What to do if the baby is sleeping only with me?

If your baby’s really little and they need to nap quite often - it’s really worth getting your hands on a sling/carrier.

If they are older and you want to try to start getting them down in the crib, moses basket, or wherever - usually the easiest time to get them to do that is bedtime, or for the first nap. Just keep practicing. The transition out of arms can be difficult because they wake up.

Sometimes, if your baby is having 5 or 10 minutes of sleep in your arms, and then when you want to put them down in the crib, they suddenly wake up. It’s because that sleep pressure’s gone because they’ve had a 5-minute nap already. If that happens either put them down really quickly after falling asleep or wait about 15 minutes until they are in a really deep sleep.

A “number one” secret hack, just making sure that your baby is getting good sleep

make sure that they’re having enough naps during the day, so they’re not overtired at bedtime.

make sure that sleep hygiene is good:

  • have consistent wake-up and bed times,
  • lots of daylight during the day,
  • dim the lights in the evening, have a lovely bedtime routine.

All those sorts of things would just really serve as a good foundation to helping your baby to sleep.

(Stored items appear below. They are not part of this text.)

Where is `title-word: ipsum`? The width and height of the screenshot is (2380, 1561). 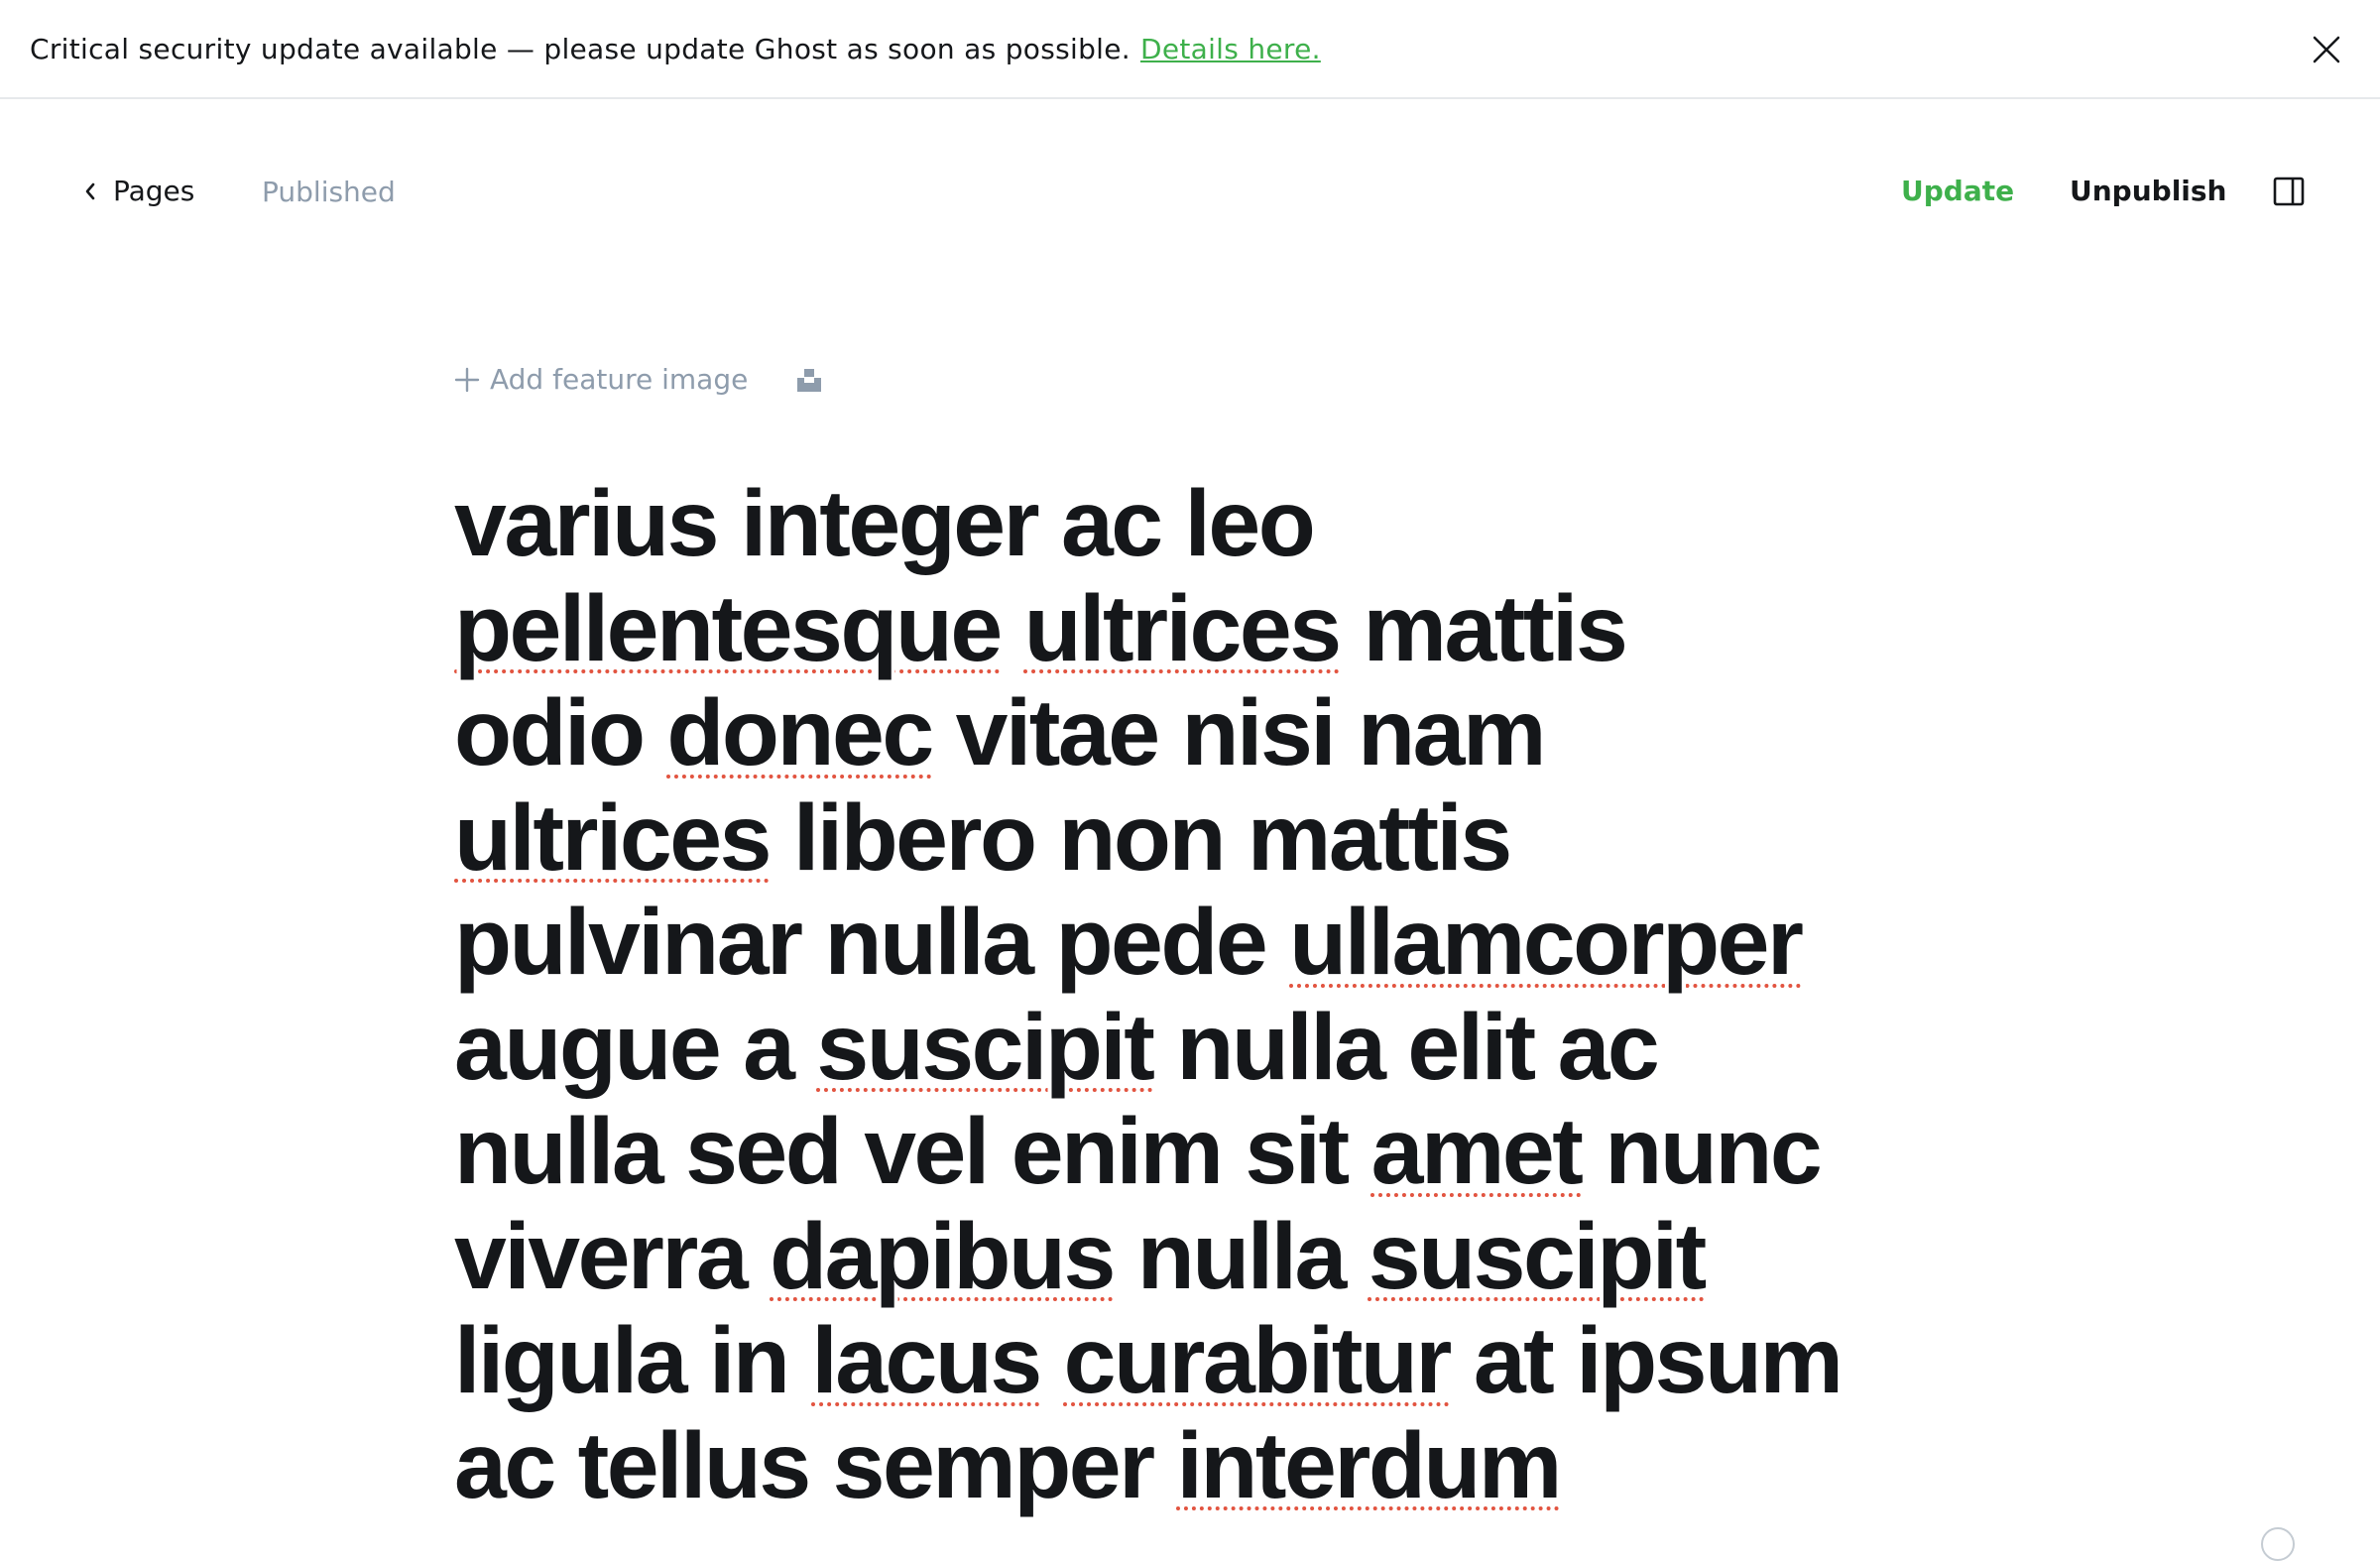
title-word: ipsum is located at coordinates (1710, 1360).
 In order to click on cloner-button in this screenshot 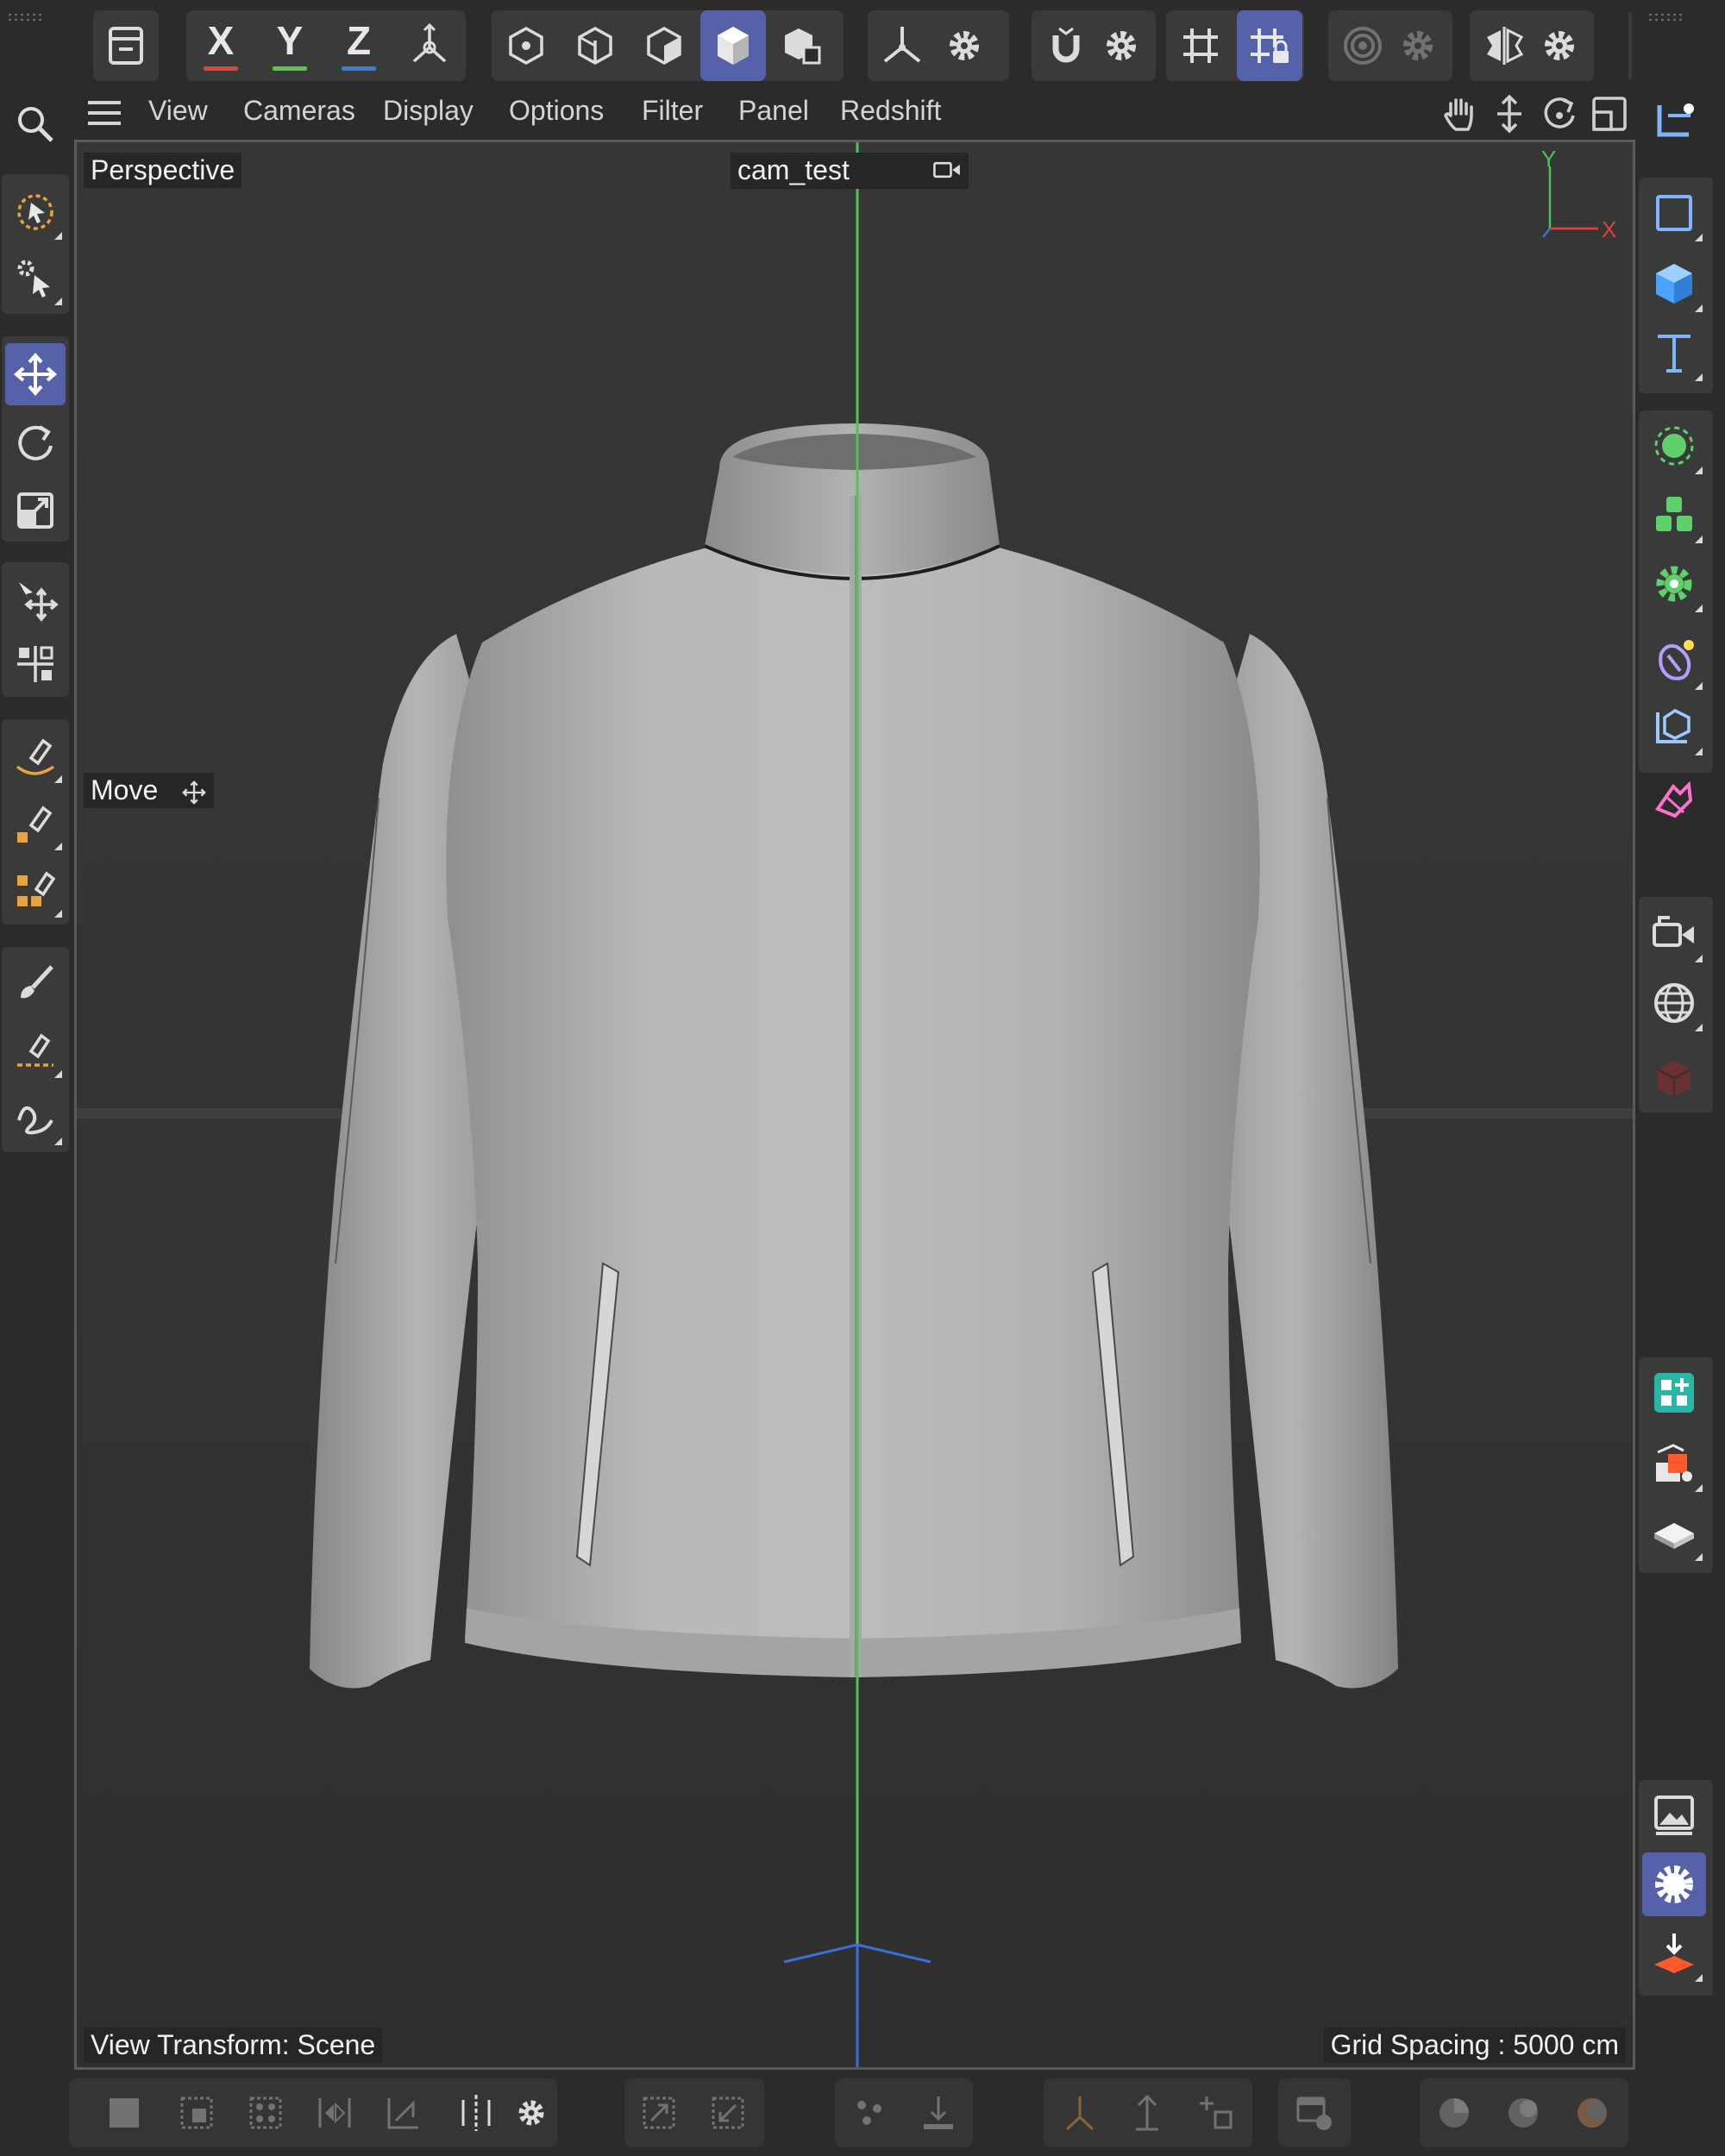, I will do `click(1674, 515)`.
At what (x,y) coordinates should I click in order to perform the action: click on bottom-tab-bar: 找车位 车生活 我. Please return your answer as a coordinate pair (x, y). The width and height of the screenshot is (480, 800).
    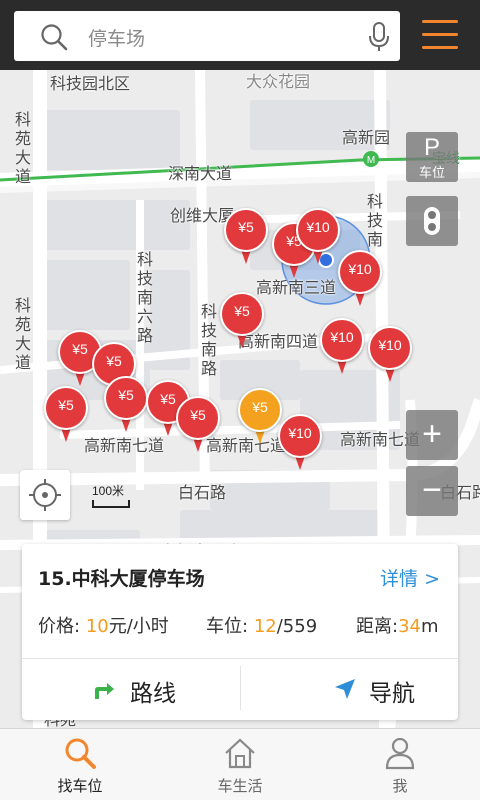
    Looking at the image, I should click on (240, 764).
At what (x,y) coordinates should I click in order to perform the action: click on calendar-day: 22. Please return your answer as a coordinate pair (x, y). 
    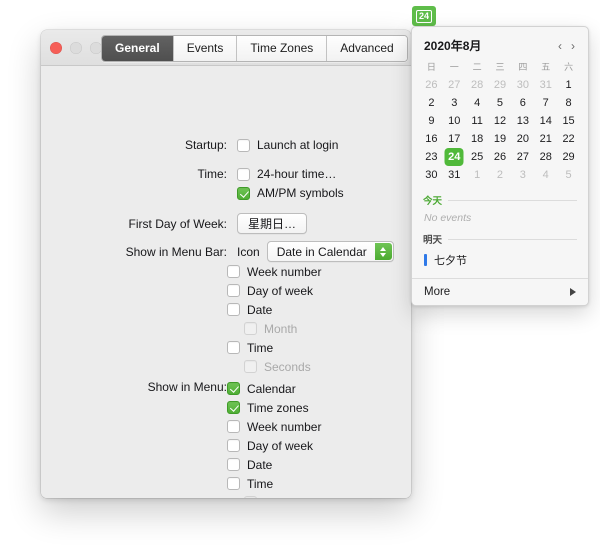
    Looking at the image, I should click on (568, 139).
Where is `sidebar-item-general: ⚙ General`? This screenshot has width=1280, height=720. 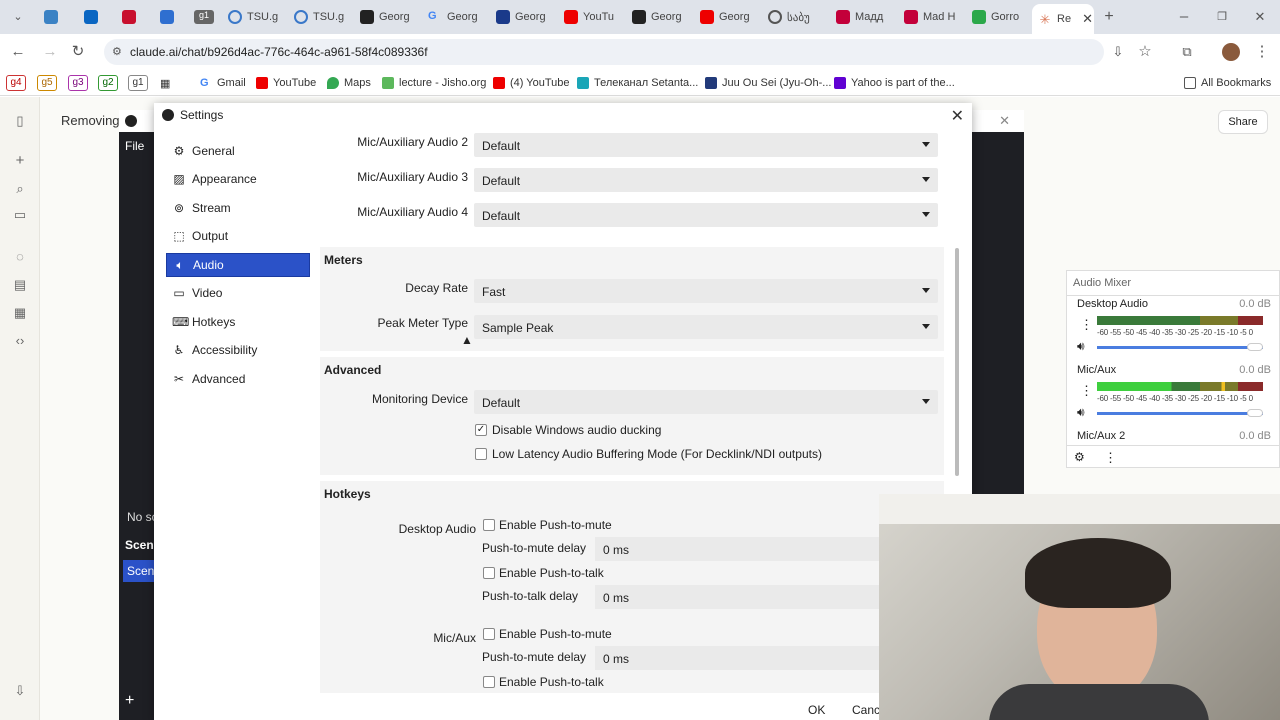 sidebar-item-general: ⚙ General is located at coordinates (238, 151).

And remember, babies don’t have wants, they only have needs and especially in the early days, we are here to support those needs no matter what. It’s really worth remembering that babies are not manipulative, they’re not crying because they say “oh, if I cry, then this will happen”. They’re crying because they just need us. When you think this way, it can feel easier to deal with all that. You cannot spoil your baby by responding to their cries.